Task statement:
Only lines containing "computer" are wanted from the data below. Copy those lines.

Stored dataset items
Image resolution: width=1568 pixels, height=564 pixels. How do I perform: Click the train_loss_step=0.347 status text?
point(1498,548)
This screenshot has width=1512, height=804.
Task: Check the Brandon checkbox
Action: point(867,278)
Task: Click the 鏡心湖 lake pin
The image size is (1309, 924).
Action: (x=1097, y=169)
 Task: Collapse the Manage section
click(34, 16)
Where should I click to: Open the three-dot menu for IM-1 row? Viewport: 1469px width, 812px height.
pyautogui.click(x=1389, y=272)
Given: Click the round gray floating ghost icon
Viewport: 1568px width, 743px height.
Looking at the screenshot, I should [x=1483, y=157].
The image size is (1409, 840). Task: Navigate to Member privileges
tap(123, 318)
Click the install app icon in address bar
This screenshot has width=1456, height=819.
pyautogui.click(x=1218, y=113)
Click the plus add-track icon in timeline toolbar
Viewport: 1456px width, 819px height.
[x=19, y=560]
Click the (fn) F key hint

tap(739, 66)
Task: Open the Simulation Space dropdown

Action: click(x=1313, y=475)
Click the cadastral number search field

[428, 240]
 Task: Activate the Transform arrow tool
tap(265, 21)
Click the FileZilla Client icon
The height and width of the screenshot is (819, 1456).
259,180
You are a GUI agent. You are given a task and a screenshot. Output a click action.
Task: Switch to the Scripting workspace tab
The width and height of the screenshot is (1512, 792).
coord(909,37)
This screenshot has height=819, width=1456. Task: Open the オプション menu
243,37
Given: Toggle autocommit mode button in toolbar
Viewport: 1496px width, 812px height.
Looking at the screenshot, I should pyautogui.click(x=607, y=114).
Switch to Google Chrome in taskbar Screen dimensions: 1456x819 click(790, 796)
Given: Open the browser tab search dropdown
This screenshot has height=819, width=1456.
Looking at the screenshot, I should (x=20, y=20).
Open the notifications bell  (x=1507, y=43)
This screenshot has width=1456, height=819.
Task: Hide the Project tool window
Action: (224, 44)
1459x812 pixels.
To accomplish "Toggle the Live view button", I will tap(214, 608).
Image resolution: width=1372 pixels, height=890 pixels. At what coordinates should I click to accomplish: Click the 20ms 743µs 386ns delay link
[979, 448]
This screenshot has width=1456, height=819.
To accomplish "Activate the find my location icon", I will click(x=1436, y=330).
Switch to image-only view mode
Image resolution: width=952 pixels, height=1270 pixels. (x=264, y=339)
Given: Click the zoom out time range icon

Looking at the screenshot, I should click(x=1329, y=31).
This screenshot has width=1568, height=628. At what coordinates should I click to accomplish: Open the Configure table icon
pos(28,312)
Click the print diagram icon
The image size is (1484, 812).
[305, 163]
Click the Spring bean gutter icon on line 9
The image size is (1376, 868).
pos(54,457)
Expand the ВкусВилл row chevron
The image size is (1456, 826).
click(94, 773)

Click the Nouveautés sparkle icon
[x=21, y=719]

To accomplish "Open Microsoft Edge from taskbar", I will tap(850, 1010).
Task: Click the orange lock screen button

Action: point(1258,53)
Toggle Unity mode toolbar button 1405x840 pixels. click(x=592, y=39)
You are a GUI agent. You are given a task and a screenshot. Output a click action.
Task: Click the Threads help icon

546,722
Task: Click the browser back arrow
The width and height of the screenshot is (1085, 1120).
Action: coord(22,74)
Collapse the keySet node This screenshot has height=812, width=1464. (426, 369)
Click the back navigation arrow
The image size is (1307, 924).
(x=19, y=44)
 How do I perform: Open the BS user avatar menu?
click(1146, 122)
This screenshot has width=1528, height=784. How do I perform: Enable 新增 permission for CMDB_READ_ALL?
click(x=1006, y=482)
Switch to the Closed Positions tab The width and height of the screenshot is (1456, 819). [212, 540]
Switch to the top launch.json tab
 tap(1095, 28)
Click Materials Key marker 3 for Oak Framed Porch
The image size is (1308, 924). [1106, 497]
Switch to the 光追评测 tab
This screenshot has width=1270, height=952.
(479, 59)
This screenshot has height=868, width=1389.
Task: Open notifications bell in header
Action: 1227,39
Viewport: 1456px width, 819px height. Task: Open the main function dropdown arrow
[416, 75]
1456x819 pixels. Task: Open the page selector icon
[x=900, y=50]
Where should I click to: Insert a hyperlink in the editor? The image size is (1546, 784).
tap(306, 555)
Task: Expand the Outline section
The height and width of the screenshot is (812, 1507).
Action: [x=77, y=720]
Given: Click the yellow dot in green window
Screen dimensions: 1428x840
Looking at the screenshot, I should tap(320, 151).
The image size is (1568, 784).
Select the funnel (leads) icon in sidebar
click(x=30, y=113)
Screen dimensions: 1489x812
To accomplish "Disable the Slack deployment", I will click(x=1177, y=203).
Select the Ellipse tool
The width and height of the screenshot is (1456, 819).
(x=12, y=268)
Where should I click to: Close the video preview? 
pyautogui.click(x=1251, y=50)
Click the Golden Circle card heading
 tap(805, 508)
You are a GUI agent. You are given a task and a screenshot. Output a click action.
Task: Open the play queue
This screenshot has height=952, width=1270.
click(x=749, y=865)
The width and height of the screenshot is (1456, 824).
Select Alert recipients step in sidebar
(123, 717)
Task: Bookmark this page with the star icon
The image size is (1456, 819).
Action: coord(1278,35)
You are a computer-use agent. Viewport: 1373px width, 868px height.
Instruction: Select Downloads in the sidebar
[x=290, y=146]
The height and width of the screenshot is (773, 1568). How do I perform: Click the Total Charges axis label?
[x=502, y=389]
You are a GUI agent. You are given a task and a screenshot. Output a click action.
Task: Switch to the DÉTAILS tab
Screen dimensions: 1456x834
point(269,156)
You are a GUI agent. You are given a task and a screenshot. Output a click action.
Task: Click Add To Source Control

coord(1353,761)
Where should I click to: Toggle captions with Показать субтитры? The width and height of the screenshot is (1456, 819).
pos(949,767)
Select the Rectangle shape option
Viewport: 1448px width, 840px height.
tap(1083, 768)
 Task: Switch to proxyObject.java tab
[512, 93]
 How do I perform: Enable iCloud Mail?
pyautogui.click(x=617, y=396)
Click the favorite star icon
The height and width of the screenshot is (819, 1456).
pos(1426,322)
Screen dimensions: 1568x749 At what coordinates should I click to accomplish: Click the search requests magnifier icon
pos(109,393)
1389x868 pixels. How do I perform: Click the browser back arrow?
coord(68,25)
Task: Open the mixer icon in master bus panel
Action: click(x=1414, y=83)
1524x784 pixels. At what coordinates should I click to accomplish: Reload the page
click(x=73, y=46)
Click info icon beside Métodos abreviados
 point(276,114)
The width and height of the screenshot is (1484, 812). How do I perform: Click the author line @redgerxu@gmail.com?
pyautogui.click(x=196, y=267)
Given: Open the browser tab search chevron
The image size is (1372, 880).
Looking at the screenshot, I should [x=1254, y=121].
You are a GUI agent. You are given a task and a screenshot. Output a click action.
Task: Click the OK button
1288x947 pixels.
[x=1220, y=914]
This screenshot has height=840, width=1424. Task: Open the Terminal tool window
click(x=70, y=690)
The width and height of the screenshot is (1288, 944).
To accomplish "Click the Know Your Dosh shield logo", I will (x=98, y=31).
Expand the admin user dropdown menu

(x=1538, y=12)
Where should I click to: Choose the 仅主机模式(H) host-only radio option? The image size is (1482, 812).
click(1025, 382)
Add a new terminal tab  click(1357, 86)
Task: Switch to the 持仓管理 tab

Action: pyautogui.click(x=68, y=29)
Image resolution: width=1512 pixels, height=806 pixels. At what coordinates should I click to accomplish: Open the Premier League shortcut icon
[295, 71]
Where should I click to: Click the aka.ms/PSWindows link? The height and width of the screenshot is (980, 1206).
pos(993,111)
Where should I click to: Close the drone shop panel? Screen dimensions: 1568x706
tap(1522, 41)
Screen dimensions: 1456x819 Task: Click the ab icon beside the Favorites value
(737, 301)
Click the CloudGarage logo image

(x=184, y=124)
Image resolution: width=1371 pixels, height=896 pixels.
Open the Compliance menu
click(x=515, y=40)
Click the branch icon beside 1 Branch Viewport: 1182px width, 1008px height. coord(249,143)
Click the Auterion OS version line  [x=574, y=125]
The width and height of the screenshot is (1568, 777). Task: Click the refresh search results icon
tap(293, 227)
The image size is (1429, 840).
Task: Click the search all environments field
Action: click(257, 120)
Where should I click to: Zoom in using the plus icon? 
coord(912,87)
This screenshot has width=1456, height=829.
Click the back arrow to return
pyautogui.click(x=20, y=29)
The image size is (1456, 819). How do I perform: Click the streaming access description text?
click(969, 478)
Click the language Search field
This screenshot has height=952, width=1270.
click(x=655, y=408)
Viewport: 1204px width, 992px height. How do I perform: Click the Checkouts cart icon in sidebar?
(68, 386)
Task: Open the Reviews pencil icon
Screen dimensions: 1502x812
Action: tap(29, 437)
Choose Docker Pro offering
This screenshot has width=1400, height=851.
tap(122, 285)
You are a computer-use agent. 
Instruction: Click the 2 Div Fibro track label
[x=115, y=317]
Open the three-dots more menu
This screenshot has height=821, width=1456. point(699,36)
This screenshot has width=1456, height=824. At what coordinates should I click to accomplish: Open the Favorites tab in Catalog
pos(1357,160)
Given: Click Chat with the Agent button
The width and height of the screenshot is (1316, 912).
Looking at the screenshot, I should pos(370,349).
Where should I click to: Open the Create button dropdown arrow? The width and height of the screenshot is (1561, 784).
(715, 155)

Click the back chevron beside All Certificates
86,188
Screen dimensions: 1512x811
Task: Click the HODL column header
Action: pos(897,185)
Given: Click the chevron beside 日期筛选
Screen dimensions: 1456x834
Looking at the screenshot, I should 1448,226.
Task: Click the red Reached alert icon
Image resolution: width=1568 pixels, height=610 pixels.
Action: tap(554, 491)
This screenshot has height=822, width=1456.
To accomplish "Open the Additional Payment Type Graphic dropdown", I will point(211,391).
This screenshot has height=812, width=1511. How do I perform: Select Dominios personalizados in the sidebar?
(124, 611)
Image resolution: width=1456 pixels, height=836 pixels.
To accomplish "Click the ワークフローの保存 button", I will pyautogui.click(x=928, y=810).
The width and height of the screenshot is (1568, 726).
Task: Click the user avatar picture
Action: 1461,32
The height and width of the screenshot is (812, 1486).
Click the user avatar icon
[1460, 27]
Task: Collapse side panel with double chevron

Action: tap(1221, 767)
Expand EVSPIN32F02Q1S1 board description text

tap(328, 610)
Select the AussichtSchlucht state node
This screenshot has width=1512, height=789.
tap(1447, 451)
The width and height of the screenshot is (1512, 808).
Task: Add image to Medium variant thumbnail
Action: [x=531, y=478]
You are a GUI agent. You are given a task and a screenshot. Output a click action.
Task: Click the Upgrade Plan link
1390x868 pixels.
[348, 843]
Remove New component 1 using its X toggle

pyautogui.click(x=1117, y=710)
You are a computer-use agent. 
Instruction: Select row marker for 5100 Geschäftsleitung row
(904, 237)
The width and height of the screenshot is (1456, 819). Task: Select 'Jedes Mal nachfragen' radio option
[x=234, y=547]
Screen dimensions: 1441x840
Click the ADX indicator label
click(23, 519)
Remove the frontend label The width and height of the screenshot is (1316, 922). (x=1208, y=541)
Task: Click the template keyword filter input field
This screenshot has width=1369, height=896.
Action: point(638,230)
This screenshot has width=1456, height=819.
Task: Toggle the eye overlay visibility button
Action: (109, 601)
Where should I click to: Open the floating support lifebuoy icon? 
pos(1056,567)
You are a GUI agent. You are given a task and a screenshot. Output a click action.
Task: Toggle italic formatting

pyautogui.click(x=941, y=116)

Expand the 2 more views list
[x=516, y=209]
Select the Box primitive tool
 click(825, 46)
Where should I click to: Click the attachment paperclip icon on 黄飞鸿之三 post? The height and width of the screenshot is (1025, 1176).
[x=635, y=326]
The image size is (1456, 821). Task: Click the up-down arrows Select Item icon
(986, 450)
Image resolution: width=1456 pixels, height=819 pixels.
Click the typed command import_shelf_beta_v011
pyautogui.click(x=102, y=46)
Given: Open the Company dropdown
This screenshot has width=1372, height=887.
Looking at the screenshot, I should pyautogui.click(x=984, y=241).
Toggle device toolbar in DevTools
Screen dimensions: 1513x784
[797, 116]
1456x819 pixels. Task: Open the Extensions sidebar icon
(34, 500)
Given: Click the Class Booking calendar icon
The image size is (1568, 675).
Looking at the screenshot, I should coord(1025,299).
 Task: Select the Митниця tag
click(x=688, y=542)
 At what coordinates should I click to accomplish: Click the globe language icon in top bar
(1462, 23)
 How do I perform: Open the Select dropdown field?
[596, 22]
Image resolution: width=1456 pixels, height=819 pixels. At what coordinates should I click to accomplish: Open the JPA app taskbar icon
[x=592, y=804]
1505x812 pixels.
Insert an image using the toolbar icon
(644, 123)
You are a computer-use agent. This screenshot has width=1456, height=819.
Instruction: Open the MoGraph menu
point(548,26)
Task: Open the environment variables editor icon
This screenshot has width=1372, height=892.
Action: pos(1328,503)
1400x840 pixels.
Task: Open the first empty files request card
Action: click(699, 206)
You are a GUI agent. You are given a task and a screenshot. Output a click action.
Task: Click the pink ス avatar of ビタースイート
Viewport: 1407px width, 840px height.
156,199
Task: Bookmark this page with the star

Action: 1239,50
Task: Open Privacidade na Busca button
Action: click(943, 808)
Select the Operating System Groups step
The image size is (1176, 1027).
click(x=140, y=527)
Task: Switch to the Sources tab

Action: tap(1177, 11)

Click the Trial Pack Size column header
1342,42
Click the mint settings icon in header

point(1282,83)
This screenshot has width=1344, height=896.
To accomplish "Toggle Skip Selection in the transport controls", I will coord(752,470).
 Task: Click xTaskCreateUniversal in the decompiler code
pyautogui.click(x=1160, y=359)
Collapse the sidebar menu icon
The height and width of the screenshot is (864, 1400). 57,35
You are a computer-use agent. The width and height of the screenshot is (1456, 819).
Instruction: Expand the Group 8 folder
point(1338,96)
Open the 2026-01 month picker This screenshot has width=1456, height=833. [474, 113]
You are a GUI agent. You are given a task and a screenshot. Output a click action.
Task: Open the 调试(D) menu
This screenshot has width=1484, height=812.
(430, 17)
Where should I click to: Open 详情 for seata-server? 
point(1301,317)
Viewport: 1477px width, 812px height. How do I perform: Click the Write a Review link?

Answer:
You are a computer-use agent. Viewport: 1373px width, 868px height.
You are a computer-use agent. 
You are a computer-use agent. 
You are a computer-use agent. This screenshot has width=1456, height=819.
You are a computer-use agent. The width and height of the screenshot is (1456, 819).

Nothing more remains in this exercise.